But the sprawls of the seventies had melted away. The old middle
class now can only stand and watch the unscrupulous expansion of
living space by the nouveau riches who in the corrupt nineties piled
up an almost unlimited fortune. As these parvenus, unlike their
predecessors incapable of distancing themselves in a confined space
through an expertly cultivated class attitude, use jeeps and settlement
walls to claim their own, they have to resort to aggressive consumption
of land in the periphery.
As compared to today the living conditions before
1980, in the times of the so-called "anarchy" - the excuse
for the 1980 military intervention - and of massive urban growth,
were certainly tantamount to an "idyllic equilibrium and harmony".
This situation continued until the coup d'état and the introduction
of aggressive money-making as "highest human ideal and virtue"

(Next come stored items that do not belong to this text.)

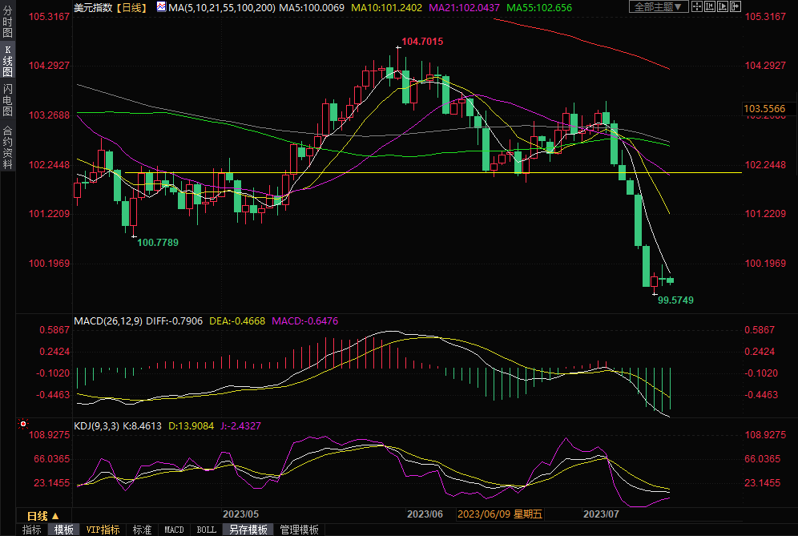Open the 全部主题 theme dropdown
Screen dimensions: 798x536
click(x=659, y=7)
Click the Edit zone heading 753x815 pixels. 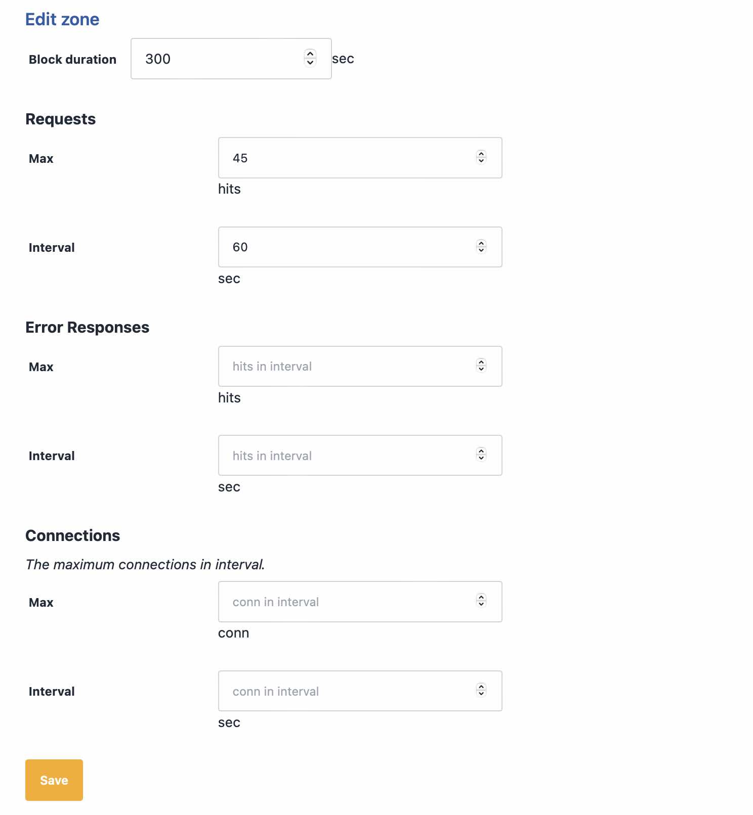(62, 19)
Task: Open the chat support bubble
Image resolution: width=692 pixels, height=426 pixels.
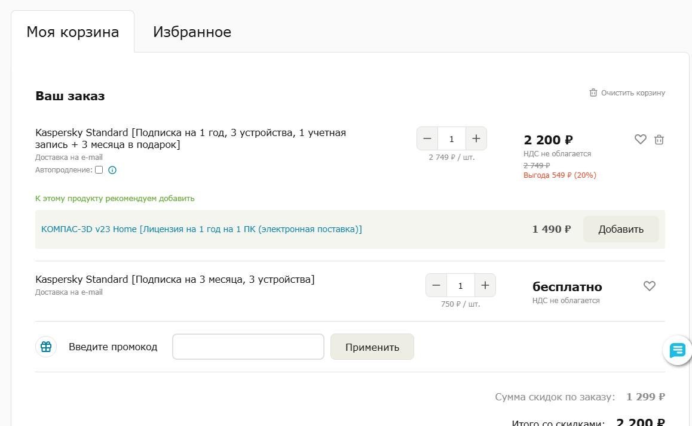Action: [677, 351]
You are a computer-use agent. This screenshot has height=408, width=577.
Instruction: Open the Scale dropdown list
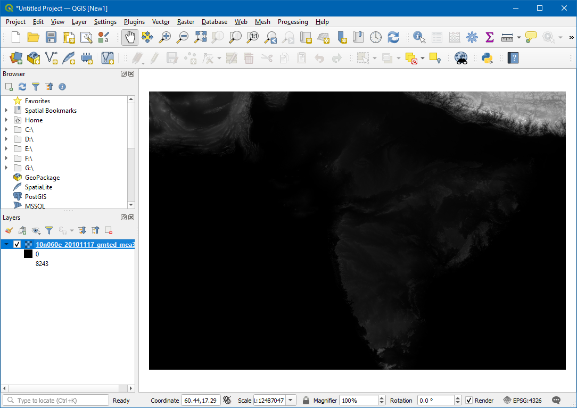[x=291, y=401]
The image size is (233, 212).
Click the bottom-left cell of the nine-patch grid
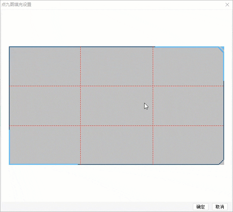point(45,145)
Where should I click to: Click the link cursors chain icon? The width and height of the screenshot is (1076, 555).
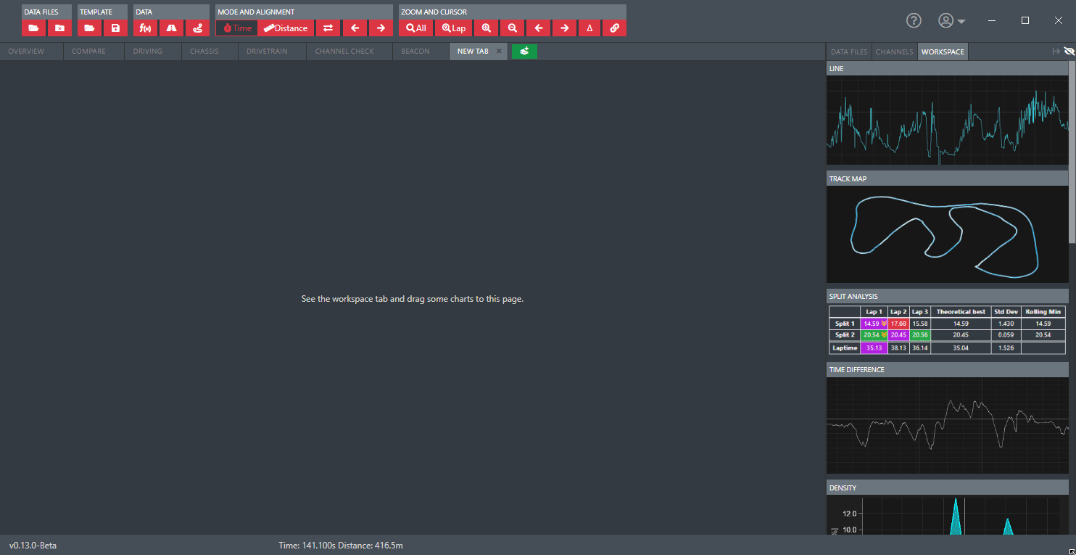[x=614, y=28]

under Özal. Twenty years later parts of the old middle class,
especially the wage-dependent "white collars", the educated
classes, are faced with the fact that they have lost out to the
new social climbers, and find it difficult to cope with this situation.
The concept of learning from the post-1950 city is now being replaced
by new mindsets, such as suppression and denial of urban images
and facts, production of often pseudo-historical urban phantasms
and legends. The impotence people feel in the face of the new upper
classes manifests itself in a mixture of contempt and fear of contact.
But there is a different attitude towards the new middle classes
in the post-gecekondu:
Based on the production of a new language, they are modelled into
a picture of the other. The term gecekondu with its positive social
connotations is being withdrawn from circulation: In the nineties
the media invent and disseminate the new generic term varoş,
which in the context of the discourse on "distorted urbanization"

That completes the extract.